The world is changing and so must organizations if they are to succeed. The approaches used by the managers are only an attempt to adapt to changing habits and communication methods. Holding employees and potential hires accountable for their actions on social media is no different than finding out internal gossip or discovering gaps in a candidate’s resume by checking their references. The only difference is that this takes place in real time and can occur even if the employee tries to hide it as deleting things on the internet is difficult.
In addition to keeping the reputation of companies intact, the policy also has the additional benefit of making sure that the company culture brings more like-minded people together. By looking at social media content managers can judge whether the employee would get along with their coworkers leading to satisfaction and happiness and if not can save the employee from a dull or harsh job that they may later lead to demotivation and decreased mental health.
Having shared my own social media accounts with past employers, I can say that this leads to a more trusting relationship between the two. In the long run, employers want to be involved in the life of their employees as it does affect their bottom line. One can imagine a world where such monitoring is used for more than just recruitment but for giving employee specific benefits and connecting them to coworkers that would better match their personality. In these ways, the little sacrifice in privacy can be beneficial both ways. And as one must remember, some things are best left private.
Corp. FindLaw. “Freedom Of Speech In The Workplace: The First Amendment.” Findlaw. Reuters, Inc., n.d. Web. 12 Feb. 2017.
FindLaw. “Overview of Employment and Anti-Discrimination Laws.” Findlaw. Reuters, Inc., n.d. Web. 10 Feb. 2017.
Grasz, Jennifer. “CareerBuilder.” CareerBuilder Survey. Career Builder, 26 June 2014. Web. 10 Feb. 2017.
NLRB. “NLRB.gov.” Interfering with Employee Rights (Section 7 & 8). National Labor Relations Board, n.d. Web. 12 Feb. 2017.
Pilkington, Ed. “Justine Sacco, PR Executive Fired over Racist Tweet, ‘ashamed’.” The Guardian. Guardian News and Media, 22 Dec. 2013. Web. 10 Feb. 2017.

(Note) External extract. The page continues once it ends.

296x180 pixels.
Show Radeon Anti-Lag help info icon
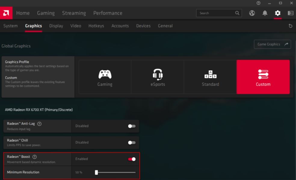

Statistica. “Number of Worldwide Social Network Users 2010-2020 | Statistic.” Statista. Statistica, Inc., 2010. Web. 12 Feb. 2017.
Tepper, Rachel. “Taco Bell Employee Cameron Jankowski Pees On Nachos, Gets Targeted By Anonymous (PHOTO).” The Huffington Post. TheHuffingtonPost.com, 08 Feb. 2012. Web. 10 Feb. 2017.
Workplace Fairness. “Workplace Fairness.” Social Networking & Computer Privacy. Midwest New Media, LLC, n.d. Web. 10 Feb. 2017.